1 Introduction and Background

Algorithmic and hardware advancements of non-invasive imaging techniques, such as MRI, continue to push the envelope of quality and diversity of obtainable information of the underlying anatomy. However, their prohibitive cost and lengthy acquisition time often hinder the translation of such technological innovations into clinical practice. Poor image quality limits the accuracy of subsequent analysis, potentially leading to false clinical conclusions. Therefore, methods which can efficiently and reliably boost scan quality are in demand.
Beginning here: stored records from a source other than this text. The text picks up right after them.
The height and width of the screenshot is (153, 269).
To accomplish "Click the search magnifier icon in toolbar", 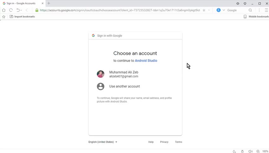I will (250, 10).
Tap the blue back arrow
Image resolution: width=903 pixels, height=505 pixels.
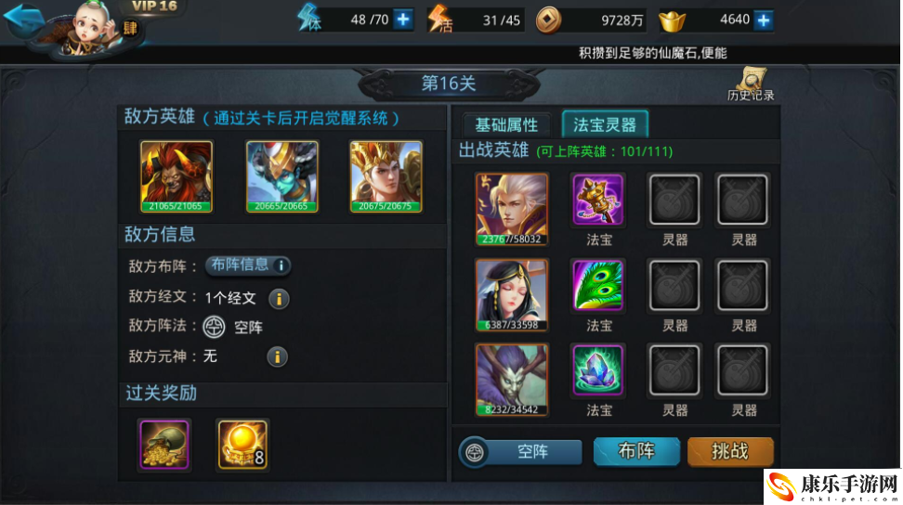click(23, 18)
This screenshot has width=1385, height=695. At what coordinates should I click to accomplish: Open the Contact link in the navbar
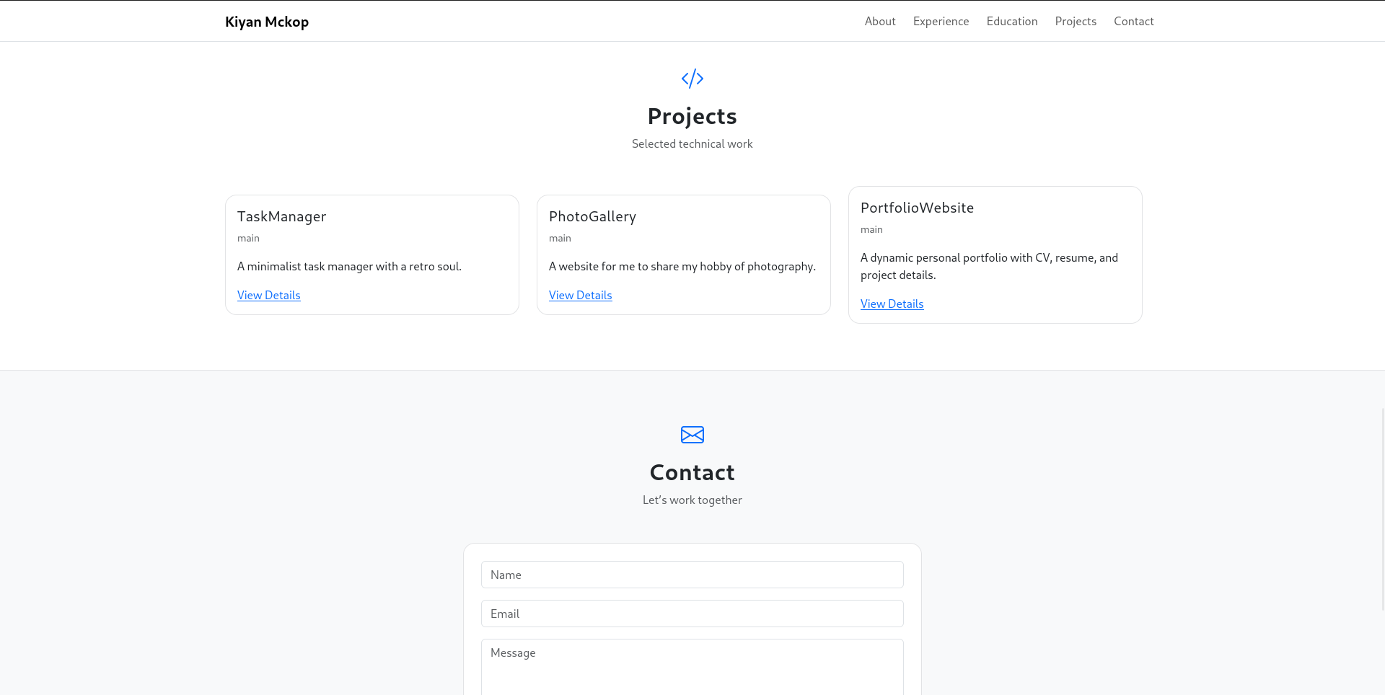[x=1133, y=21]

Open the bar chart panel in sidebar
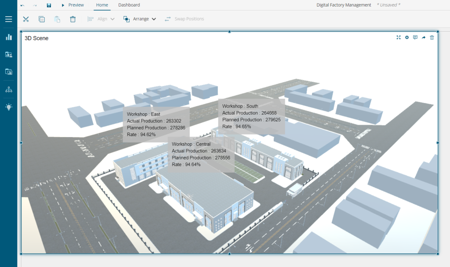coord(8,37)
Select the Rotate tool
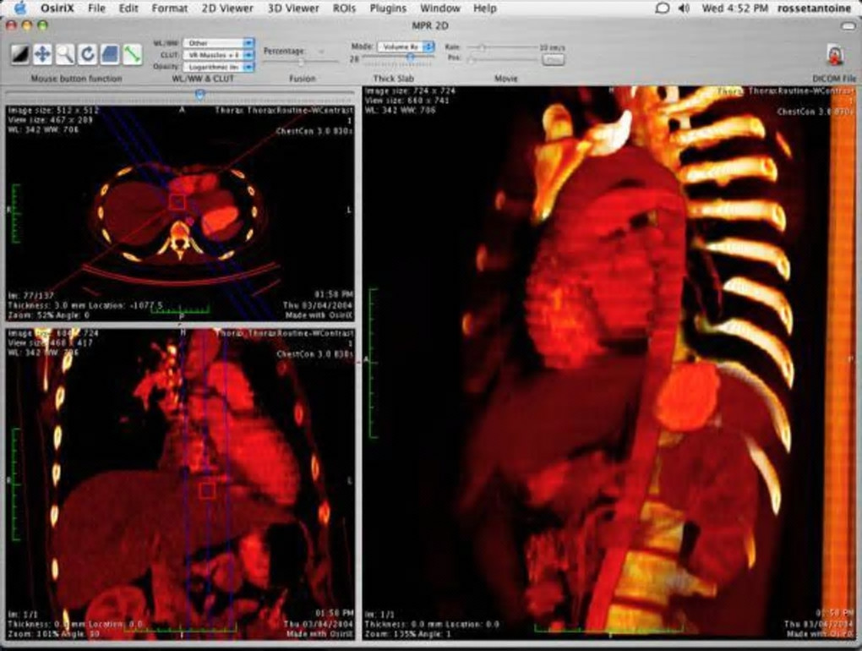The height and width of the screenshot is (651, 862). coord(87,54)
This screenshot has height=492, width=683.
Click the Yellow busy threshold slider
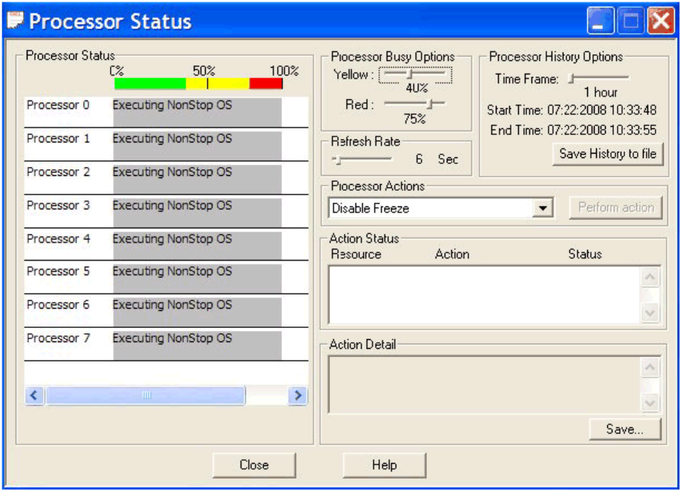click(410, 74)
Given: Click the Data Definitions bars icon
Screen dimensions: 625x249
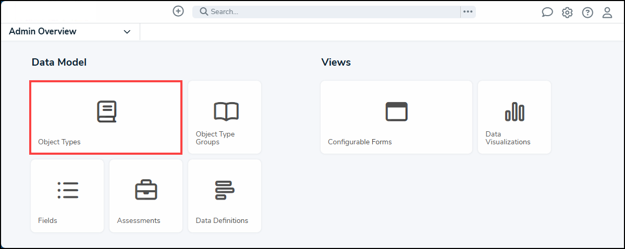Looking at the screenshot, I should click(x=225, y=191).
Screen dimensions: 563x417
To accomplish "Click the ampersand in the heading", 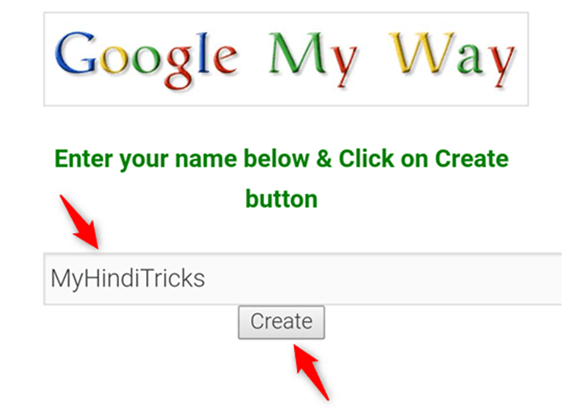I will coord(324,159).
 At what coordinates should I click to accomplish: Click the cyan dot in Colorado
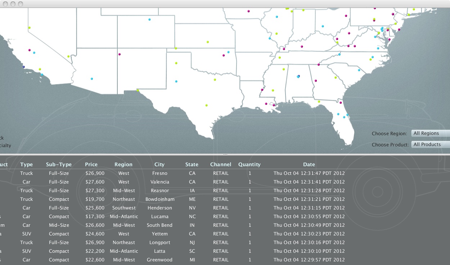(x=149, y=19)
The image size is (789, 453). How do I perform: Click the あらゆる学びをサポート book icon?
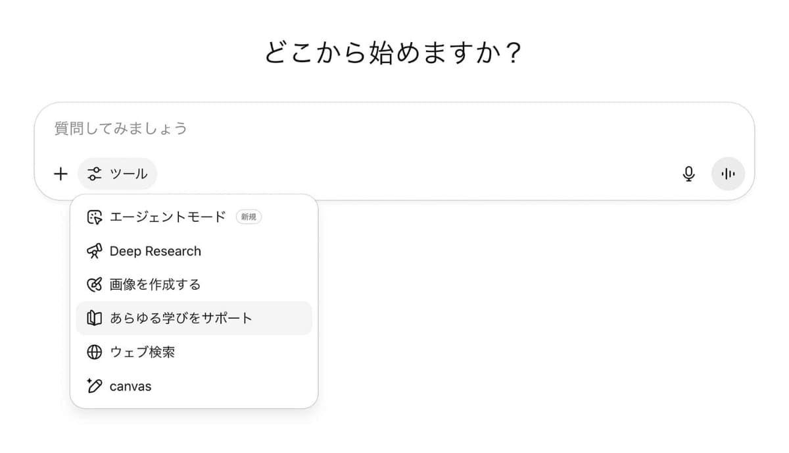click(94, 318)
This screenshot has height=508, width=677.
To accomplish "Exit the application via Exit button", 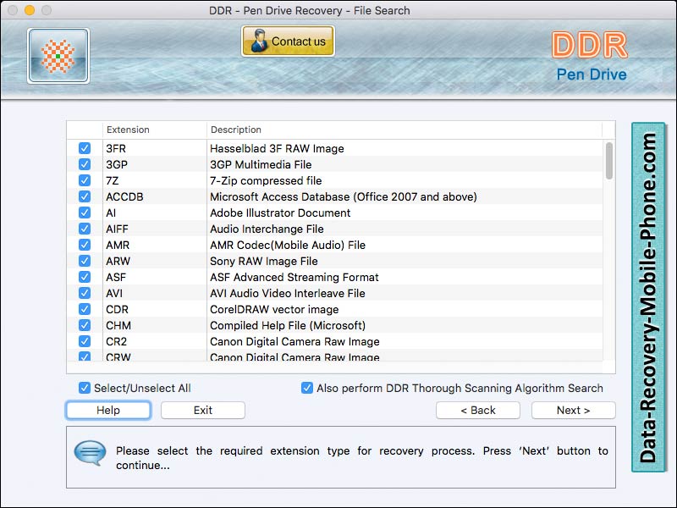I will click(202, 410).
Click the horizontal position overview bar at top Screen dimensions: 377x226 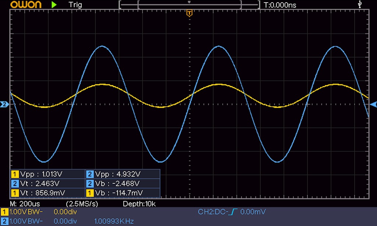(189, 5)
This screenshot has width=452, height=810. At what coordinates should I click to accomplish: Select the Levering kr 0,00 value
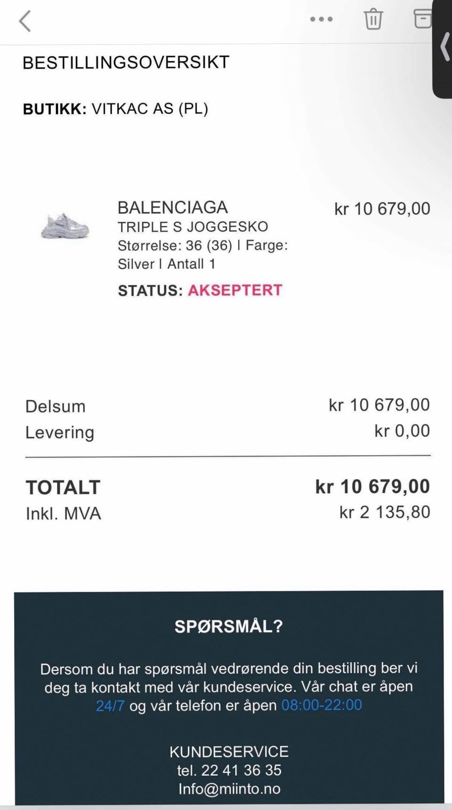point(402,431)
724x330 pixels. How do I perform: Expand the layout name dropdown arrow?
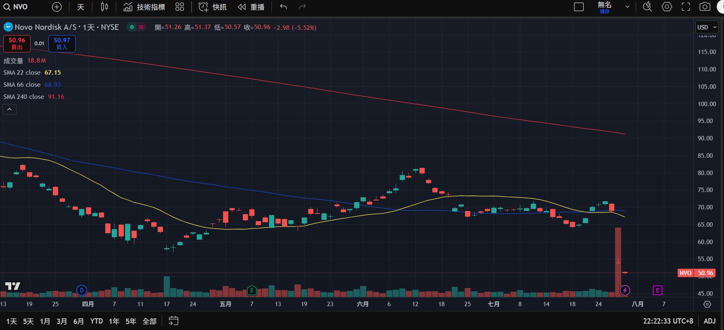(627, 7)
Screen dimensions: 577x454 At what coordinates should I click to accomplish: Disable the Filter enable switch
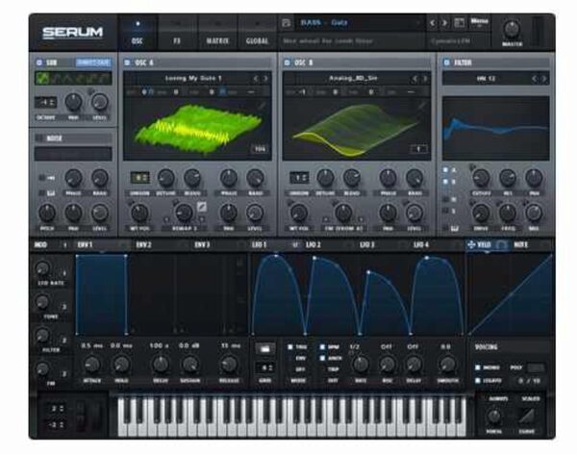447,62
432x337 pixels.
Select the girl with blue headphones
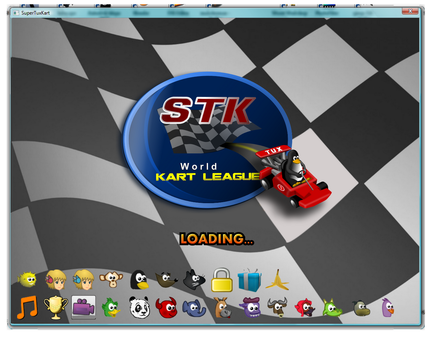83,280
Numerous machine learning based methods have been proposed for various forms of image enhancement, generally via supervised regression of low quality (e.g., clinical) against high quality (e.g., experimental) image content. Alexander et al. [1] propose a general framework for supervised quality enhancement, which they call image quality transfer (IQT). They demonstrated this with a random forest (RF) implementation of SR of brain diffusion tensor images (DTIs) and estimation of advanced microstructure parameter maps from sparse measurements. More recently, deep learning has shown additional promise in this kind of task. [2] proposed a CNN model to upsample a stack of 2D MRI cardiac volumes in the through-plane direction. Another application of CNNs is the prediction of 7T images from 3T MRI [3], where both contrast and resolution are enhanced. Current methods typically commit to a single prediction, leaving users with no measure of prediction reliability. One exception is Bayesian IQT [4], which proposes a variant of RF to quantify predictive uncertainty over high-resolution (HR) DTIs and demonstrate its utility as a surrogate measure of accuracy.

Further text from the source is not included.